A few specific pointers about reporting results:

  • Choose your units to make the numbers manageable, and make sure that you mention what those units are.
  • Plots and tables should be presented to support your conclusions (but if you don’t refer to a figure/table in the text, cut it out!)
    • Both plots and tables should be labeled (Figure X, Table Y) with informative captions and referenced in the text.
    • Plots should have informative axis labels: “Price of gas (cents)”, “Duration of nap (minutes)”. dat$X2 is a useless axis label. I’ve been guilty of these in class or in homework solutions on occasion, but they shouldn’t appear in a report.
    • Pie charts are awful. Don’t use them! There is always a better alternative. (Line or bar charts are preferable.)

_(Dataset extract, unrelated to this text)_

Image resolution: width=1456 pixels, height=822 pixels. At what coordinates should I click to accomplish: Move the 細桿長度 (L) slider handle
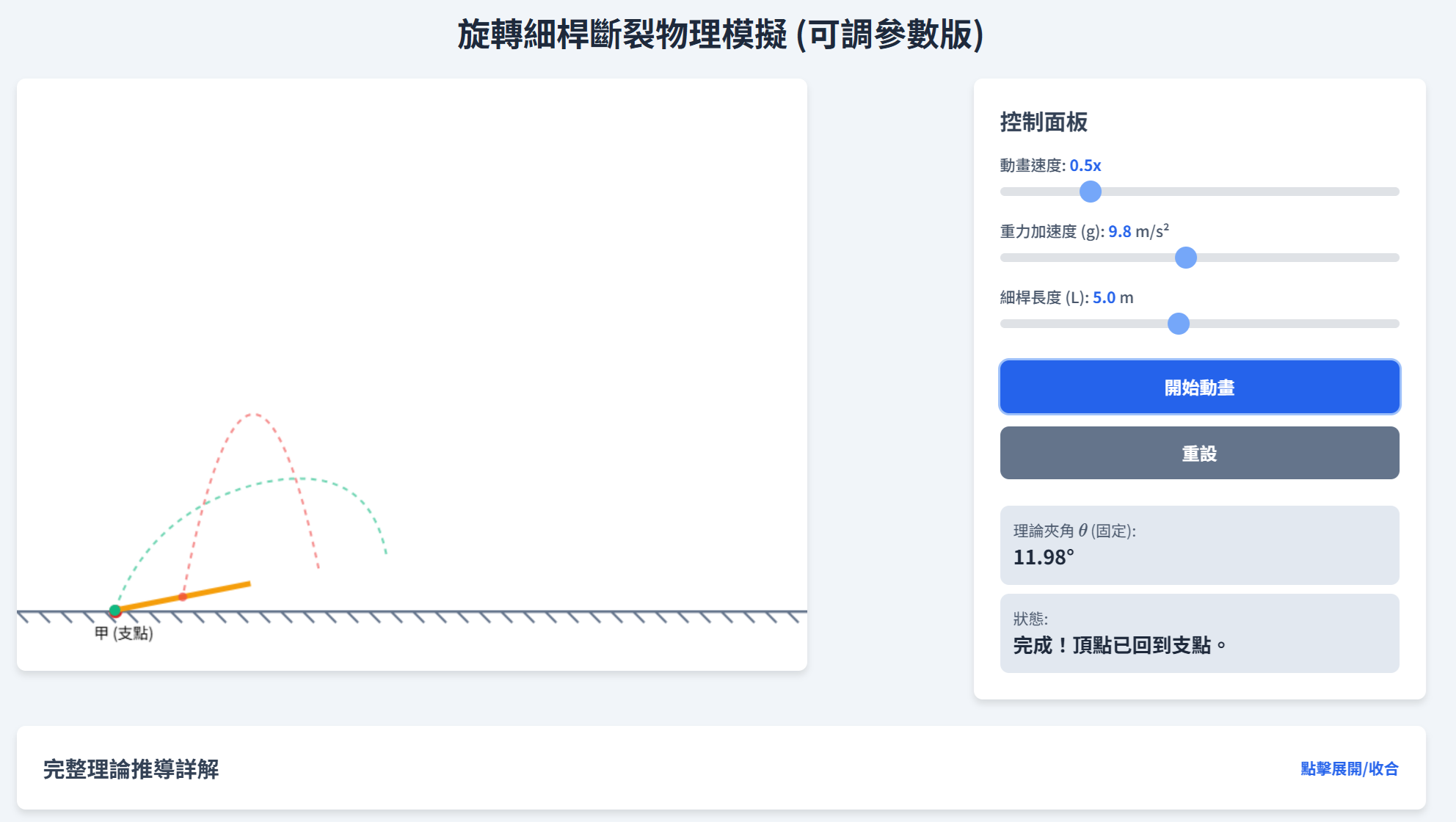[x=1179, y=324]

  • Include as much supporting material in the main text as possible.
    • Plots referenced in the main text should appear there.
    • Regression tables should too, unless you have several of them or they are unusually large. You can truncate these for the main text – presenting only the coefficients, SEs/CIs, p-values (if desired), R^2 and residual standard error is actually preferable. If you discuss the results of several model specifications to answer a research question, you can present one fit in the main text and the remainder in supplemental material.

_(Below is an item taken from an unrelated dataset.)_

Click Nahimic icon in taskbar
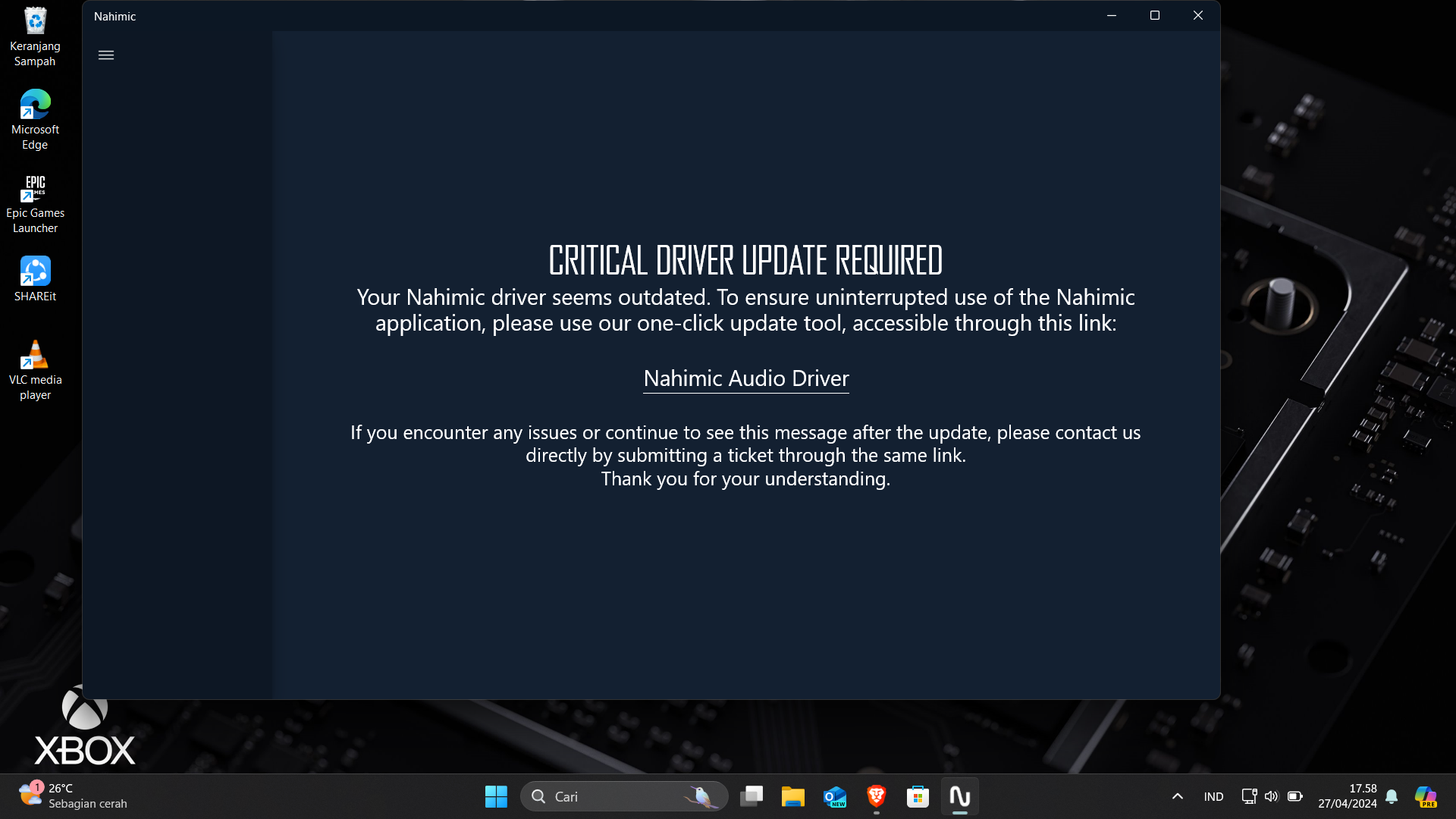 coord(960,796)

  • When reporting estimates in the text, use good rounding sense:
    • In general you should be rounding estimates to at least one decimal place beyond the precision of the original data, and rounding standard errors to one decimal place beyond the estimate
      • E.g., if you record GPA in tenths of a point (3.1, 2.9, 3.7…) report the sample mean to the hundredth (3.24) and its SE to the thousandth (SE 0.341) - A better rule is not to be “hyperprecise” – it is often appropriate to round further. For example, if you estimate a population mean to be 40.2, with a standard error of 5.09, write something like “The average number of chips consumed per bowl of queso is approximately 40 (95% CI: +/- 11 chips) (see Table 1).” Think about the level of precision that is meaningful to the reader. Extra decimal places are often just clutter, particularly when they are smaller than the standard error. (You’ll also notice I rounded up the SE; it’s OK to be conservative if you’re doing extra rounding)

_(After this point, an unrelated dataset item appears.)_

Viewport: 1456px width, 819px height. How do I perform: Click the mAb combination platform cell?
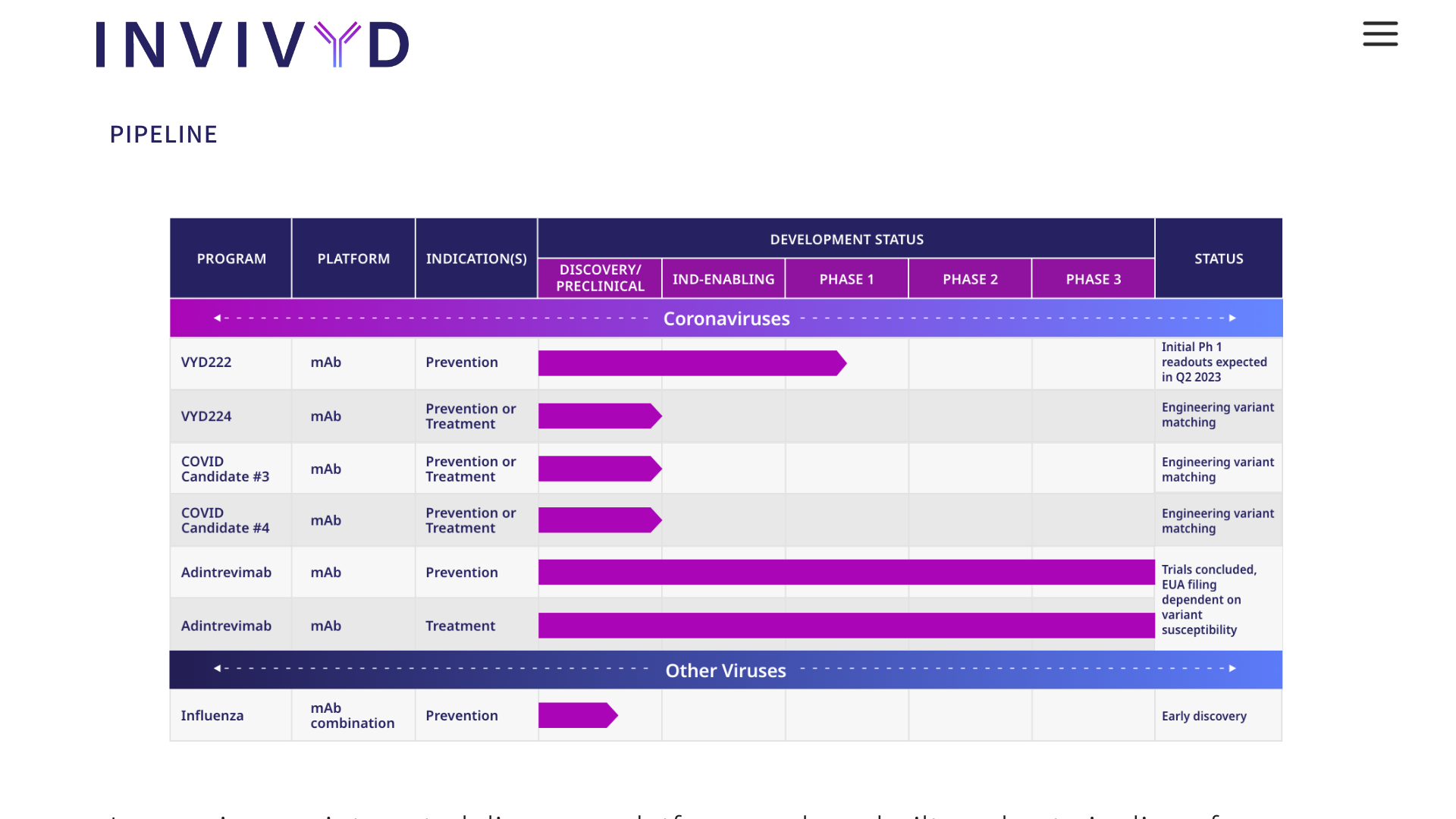click(x=353, y=716)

  • To the extent possible, report estimates and standard errors or CIs along with the p-values of any hypothesis tests. Often bootstrapping the test statistic is a sensible thing to do.

Discussion

Give an overall discussion of research questions and your findings. Were the results in line with your expectations (you don’t necessarily need to do a formal hypothesis test, but presumably you had some ideas about what you’d find)? Discuss potential limitations of your analysis: For example, was there a potential lurking variable you couldn’t collect? Were data collected on a potentially biased sample, or on representative sample that came from a less-than-ideal population? Did you run into missing data issues? You shouldn’t feel embarrassed or defensive of these – all analyses have limitations, and it’s important to be clear about them and discuss how they might impact your findings. Finally, what is/are the take-home message(s): What do we know now that we didn’t before? What should we do about it?